## BEGIN TEXT SEGMENT
Is it worth to save keyword <-> link relation into "hastable" like structure in mysql?

im working on PHP + MySQL application, which will crawl HDD/shared drive and index all files and directories into database, to provide "fulltext" search on it. So far im doing well, but im stuck on question, if i chosed good way how to store data into database.
On picture below, you can see part schema of my database. Thought is, that i'm saving domain (which represents part of disk which i wana to index) then there are some link(s) (which represents files and folder (with content, filepath, etc) then i have table to store sole (uniq) keywords, which i find in file/folder name or content.
And finaly, i have 16 tables linkkeyword to store relations between links and keywords. I have 16 of them because i thought it might be good to make something like hashtable, because im expecting high number of relations between link <-> keyword. (so far for 15k links and 400k keywords i have about 2.5milion of linkkeyword records). So to avoid storing so much data into one table (and later search above them) i thought that this hastable can be faster. It works like i wana to search for word, i compute it md5 and look at first character of md5 and then i know to which linkkeyword table i should use. So there is only about 150~200k records in each linkkeyword table (against 2.5milions)
So there im curious, if this approach can be of any use, or if will be better to store all linkkeyword information to single table and mysql will take care of it (and to how much link<->keyword it can work?)
So far this was great solution to me, but i crushed hard when i tried to implement regular-expression search. So user can use e.g. "tem*" which can result in temp, temporary, temple etc... In normal way when searching for word, i will conpute in md5 hash and then i know to which linkkeyword table i need to look. But for regular expression i need to get all keywords from keywords table (which matches regular expression) and then process them one by one.
## END TEXT SEGMENT
**OBJECTIVES**
1. According to the MySQL forum post, how does the author decide which linkkeyword table to search for a given word?
2. Reproduce the MySQL forum post, starting at "Is it worth" and ending at "data into database.".
3. Write a continuation of the MySQL forum post, picking up after its final sentence.
## BEGIN DATA LINES
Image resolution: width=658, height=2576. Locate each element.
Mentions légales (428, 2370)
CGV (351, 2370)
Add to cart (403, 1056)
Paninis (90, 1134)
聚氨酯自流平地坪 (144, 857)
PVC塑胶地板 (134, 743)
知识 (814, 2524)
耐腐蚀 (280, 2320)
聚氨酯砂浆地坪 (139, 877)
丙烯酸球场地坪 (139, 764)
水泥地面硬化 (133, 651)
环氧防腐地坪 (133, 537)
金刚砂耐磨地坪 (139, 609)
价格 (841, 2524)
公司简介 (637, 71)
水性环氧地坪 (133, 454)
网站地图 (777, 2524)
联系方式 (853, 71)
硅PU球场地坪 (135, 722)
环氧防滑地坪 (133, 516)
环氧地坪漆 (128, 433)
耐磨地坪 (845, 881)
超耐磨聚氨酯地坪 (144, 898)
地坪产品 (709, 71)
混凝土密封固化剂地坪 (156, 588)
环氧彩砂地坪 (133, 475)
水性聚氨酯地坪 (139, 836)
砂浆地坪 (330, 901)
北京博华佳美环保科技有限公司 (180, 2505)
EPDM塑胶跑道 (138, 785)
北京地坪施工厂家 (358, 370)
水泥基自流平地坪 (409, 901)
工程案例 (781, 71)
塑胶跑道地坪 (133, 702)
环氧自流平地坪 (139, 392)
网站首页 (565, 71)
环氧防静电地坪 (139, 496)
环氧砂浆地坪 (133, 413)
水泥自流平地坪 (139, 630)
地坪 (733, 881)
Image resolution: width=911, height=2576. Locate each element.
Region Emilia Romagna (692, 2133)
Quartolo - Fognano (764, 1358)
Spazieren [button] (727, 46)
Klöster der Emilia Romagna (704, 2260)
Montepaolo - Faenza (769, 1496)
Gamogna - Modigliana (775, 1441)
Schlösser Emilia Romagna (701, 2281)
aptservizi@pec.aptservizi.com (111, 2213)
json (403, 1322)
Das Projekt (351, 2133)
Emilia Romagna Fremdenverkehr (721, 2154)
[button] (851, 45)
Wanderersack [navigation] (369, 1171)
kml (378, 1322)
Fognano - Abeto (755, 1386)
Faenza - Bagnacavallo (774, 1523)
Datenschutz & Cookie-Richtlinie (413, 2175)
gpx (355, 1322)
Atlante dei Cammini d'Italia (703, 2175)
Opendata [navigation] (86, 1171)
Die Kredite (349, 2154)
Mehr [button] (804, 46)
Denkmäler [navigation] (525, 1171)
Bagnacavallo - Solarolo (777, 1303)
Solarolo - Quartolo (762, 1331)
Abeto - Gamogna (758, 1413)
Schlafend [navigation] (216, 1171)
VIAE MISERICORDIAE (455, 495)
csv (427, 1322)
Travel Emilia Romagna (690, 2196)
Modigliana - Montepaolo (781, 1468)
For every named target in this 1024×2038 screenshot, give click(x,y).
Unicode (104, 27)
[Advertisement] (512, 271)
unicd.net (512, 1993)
## END DATA LINES
**TASK RESPONSES**
1. The author computes the word's MD5 hash and uses its first character to choose the table.

2.
Is it worth to save keyword <-> link relation into "hastable" like structure in mysql?

im working on PHP + MySQL application, which will crawl HDD/shared drive and index all files and directories into database, to provide "fulltext" search on it. So far im doing well, but im stuck on question, if i chosed good way how to store data into database.

3.
Im also attaching part of code for normal keyword search
private function searchKeywords($selectedDomains) {
$searchValues = $this->searchValue;
$this->resultData = array();
foreach (explode(" ", $searchValues) as $keywordName) {
$keywordName = strtolower($keywordName);
$keywordMd5 = md5($keywordName);
$selection = $this->database->table('link');
$results = $selection->where('domain.id', $selectedDomains)->where('domain.searchable = ?', '1')->where(':linkkeyword' . $keywordMd5[0] . '.keyword.keyword LIKE ?', $keywordName)
->select('link.*,:linkkeyword' . $keywordMd5[0] . '.weight,:linkkeyword' . $keywordMd5[0] . '.keyword.keyword');
foreach ($results as $result) {
$keyExists = array_key_exists($result->linkId, $this->resultData);
if ($keyExists) {
} else {
$domain = $result->ref('domain');
$linkClass = new search\linkClass($result, $domain);
$this->resultData[$result->linkId] = $linkClass;
and regular expression search function
private function searchRegexp($selectedDomains) {
//get stored search value
$searchValues = $this->searchValue;
//replace astering and exclamation mark (counted as characters for regular expression) and replace them by their mysql equivalent
$searchValues = str_replace("*", "%", $searchValues);
$searchValues = str_replace("!", "_", $searchValues);
// empty result array to prevent previous results to interfere
$this->resultData = array();
//searched phrase can be multiple keywords, so split it by space and get results for each keyword
foreach (explode(" ", $searchValues) as $keywordName) {
//set default link result weight to -1 (default value)
$weight = -1;
//select all keywords, which match searched keyword (or its regular expression)
$keywords = $this->database->table('keyword')->where('keyword LIKE ?', $keywordName);
foreach ($keywords as $keyword) {
//count keyword md5 sum to determine which table should be use to match it links
$md5 = md5($keyword->keyword);
//get all link ids from linkkeyword relation table
$keywordJoinLink = $keyword->related('linkkeyword' . $md5[0])->where('link.domain.searchable','1');
//loop found links
foreach ($keywordJoinLink as $link) {
//store link weight, for later result sort
$weight = $link->weight;
//get link ID
$linkId = $link->linkId;
//check if link already exists in results, to prevent duplicity
$keyExists = array_key_exists($linkId, $this->resultData);
//if link already exists in result set, just update its weight and insert matching keyword for later keyword tag specification
if ($keyExists) {
//if link isnt in result yet, insert it
} else {
//get link reference
$linkData = $link->ref('link', 'linkId');
//get information about domain, to which link belongs (location, flagPath,...)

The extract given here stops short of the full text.